Odell v. New York Central & Hudson River Railroad

Parker, J.

The action was for injuries sustained by plaintiff while in the employ of the defendant.

For some months prior to the accident plaintiff had been engaged in the operation of sawing machines in defendant’s car shops at West Morrisania. The injury resulted from the unexpected starting of the machinery while plaintiff was engaged in changing saws. It is alleged that the starting was occasioned by the fact that the square bolt or pin, which holds the weight or binder from the belt, called the lever pin, had become so nearly round by frequent use, that it slipped out of the square slot into which it was entered, thereby causing the weight or binder to drop upon the belt and start the saws.

The defendant’s evidence tended to show that the plaintiff, having full knowledge of the existence of the defect complained of, nevertheless continued to use the machinery until the happening of the accident.

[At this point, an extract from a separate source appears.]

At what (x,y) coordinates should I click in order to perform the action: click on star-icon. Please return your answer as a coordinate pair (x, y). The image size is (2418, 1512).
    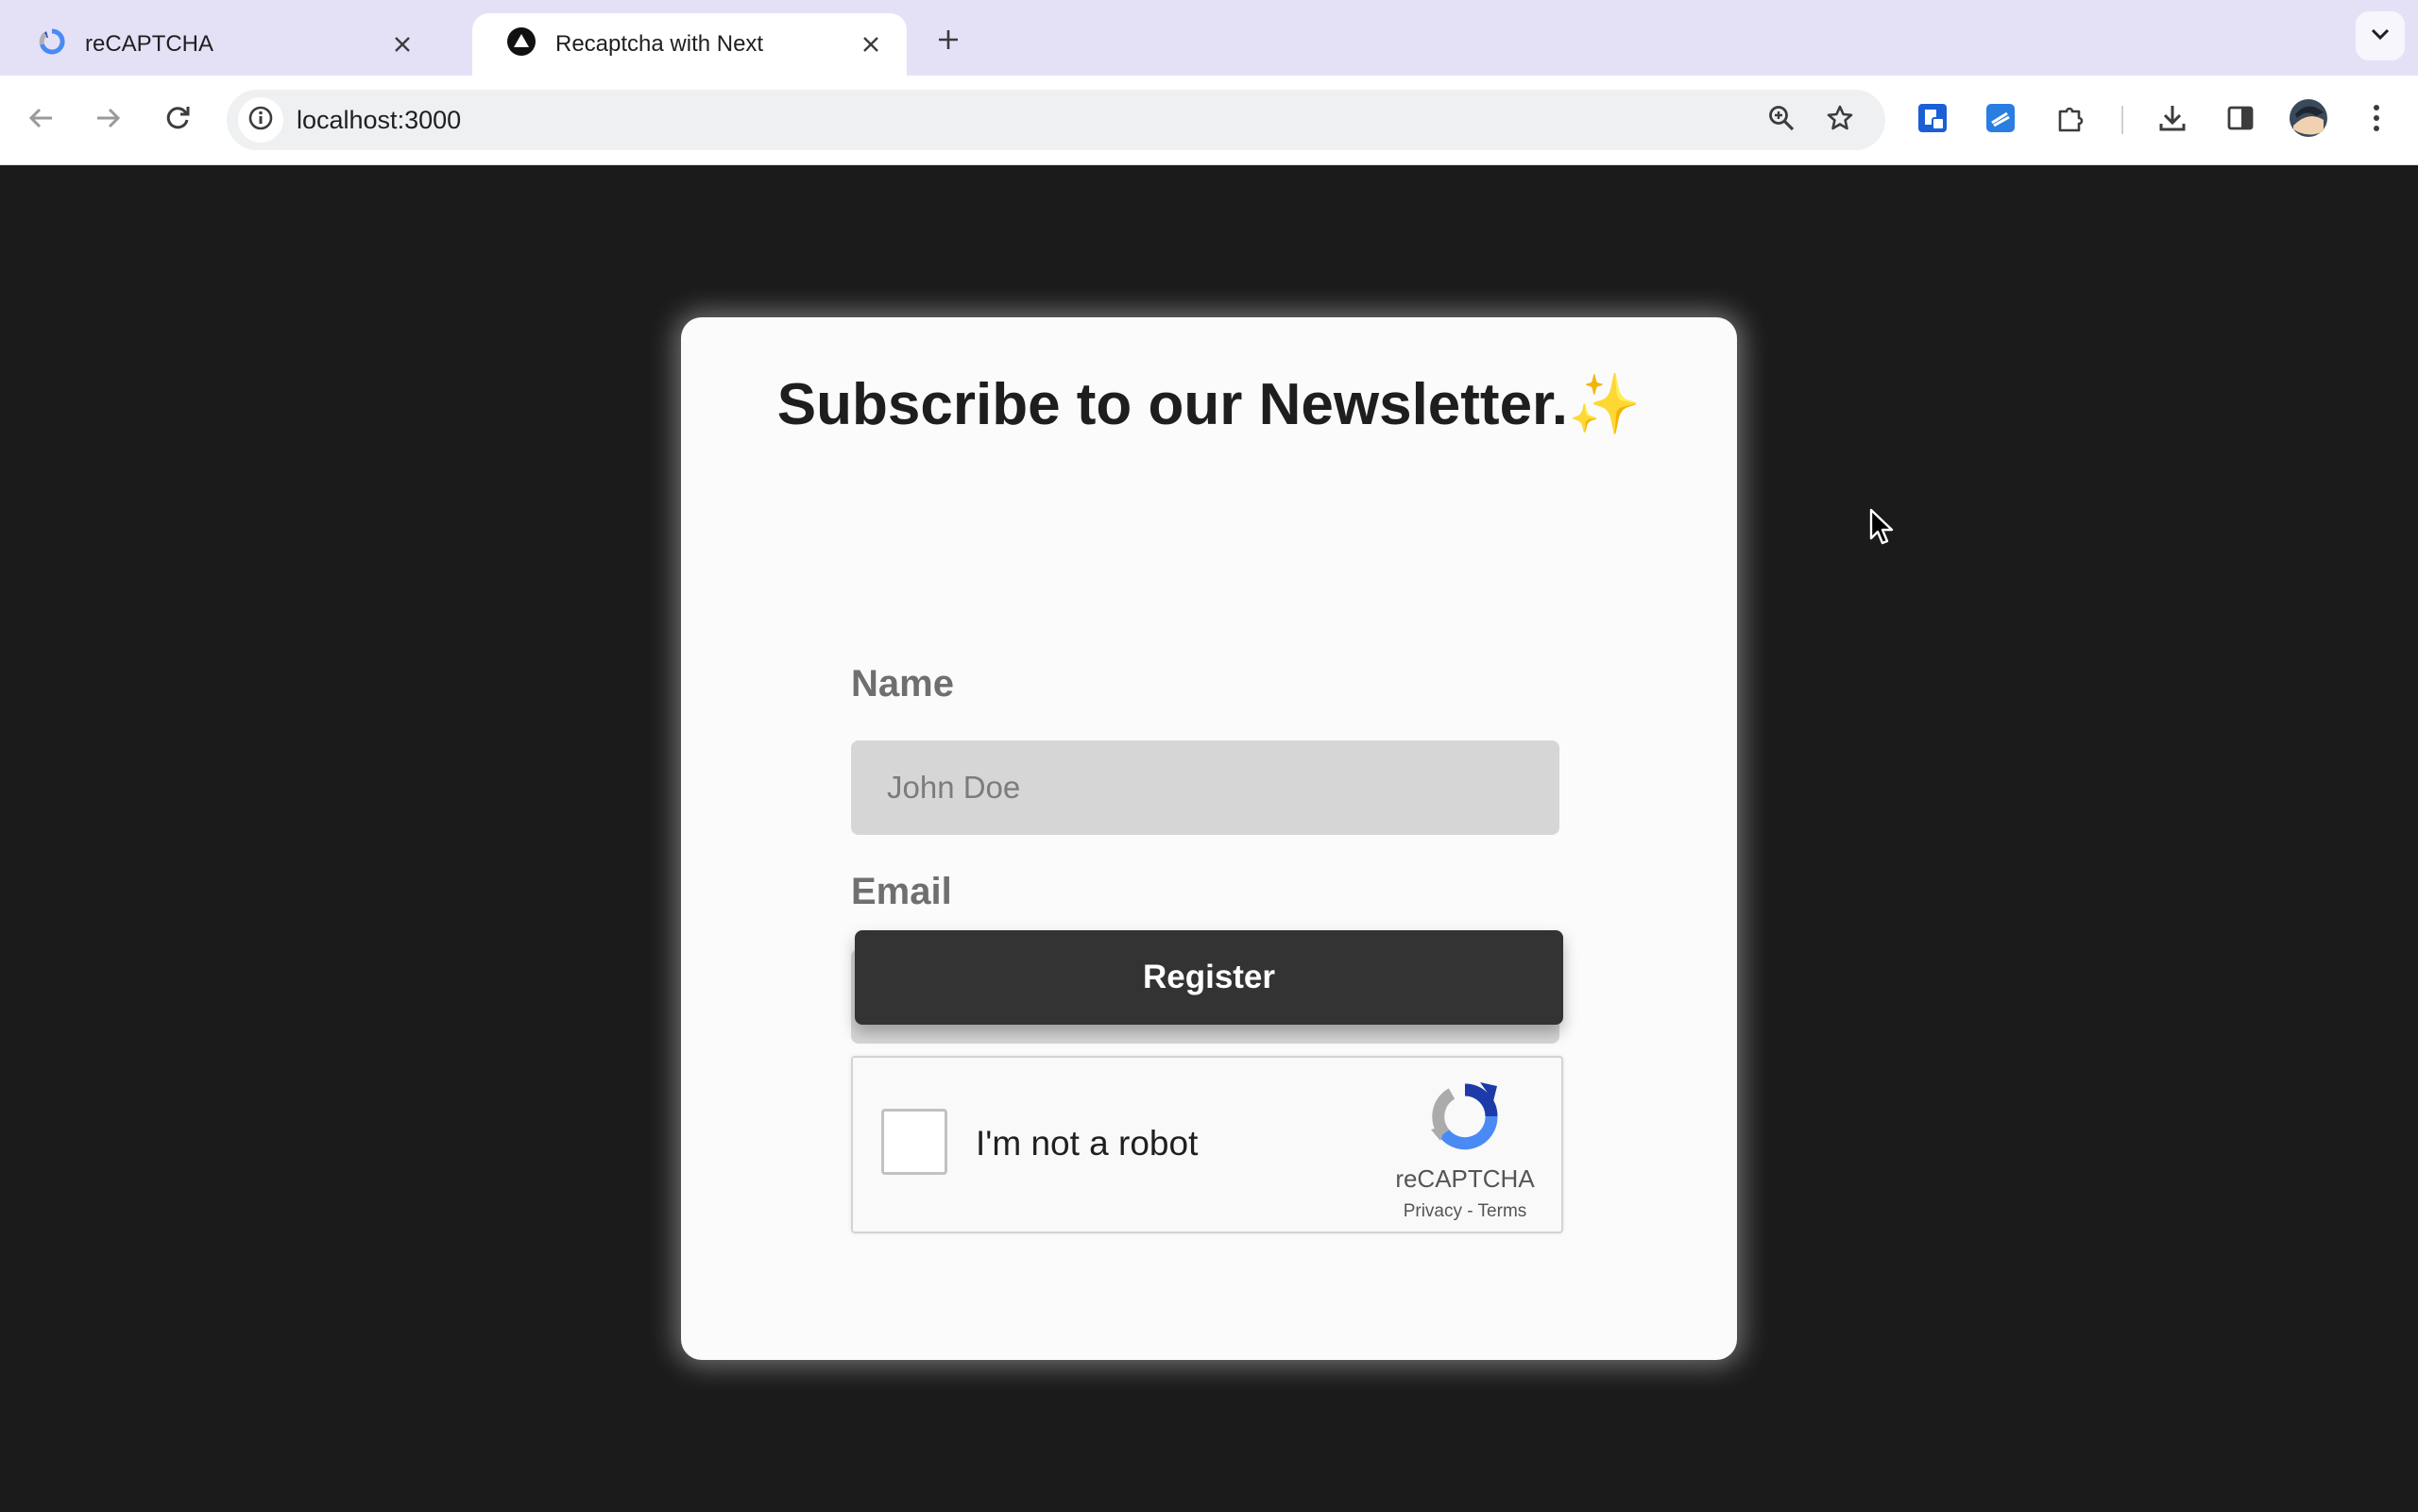
    Looking at the image, I should click on (1840, 120).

If such were the fact, defendant is not chargeable with the consequences resulting therefrom. (Powers v. N. Y., L. E & W. R. R. Co., 98 N. Y. 274; Monaghan v. N. Y. C. & H. R. R. R. Co., 45 Hun, 113.)

But upon this point the evidence was confiieting, and thus was presented a question of fact for the jury.

The counsel for the defendant, at the close of the charge, requested the court to instruct the jury “that if the plaintiff knew or had notice that the machine was out of order, and with this knowledge placed his left hand upon the saw, that the placing of his hand upon the saw, with this knowledge and under the circumstances, constitutes contributory negligence, and the plaintiff cannot recover.”

The request was denied and an exception taken.

•Inasmuch as the court had omitted to instruct the jury upon this subject previous to the making of the request, the refusal to charge as requested was error. (Lanning v. N. Y. C. R. R. Co., 49 N. Y 521; Gibson v. E. R. Co., 63 N Y. 449.)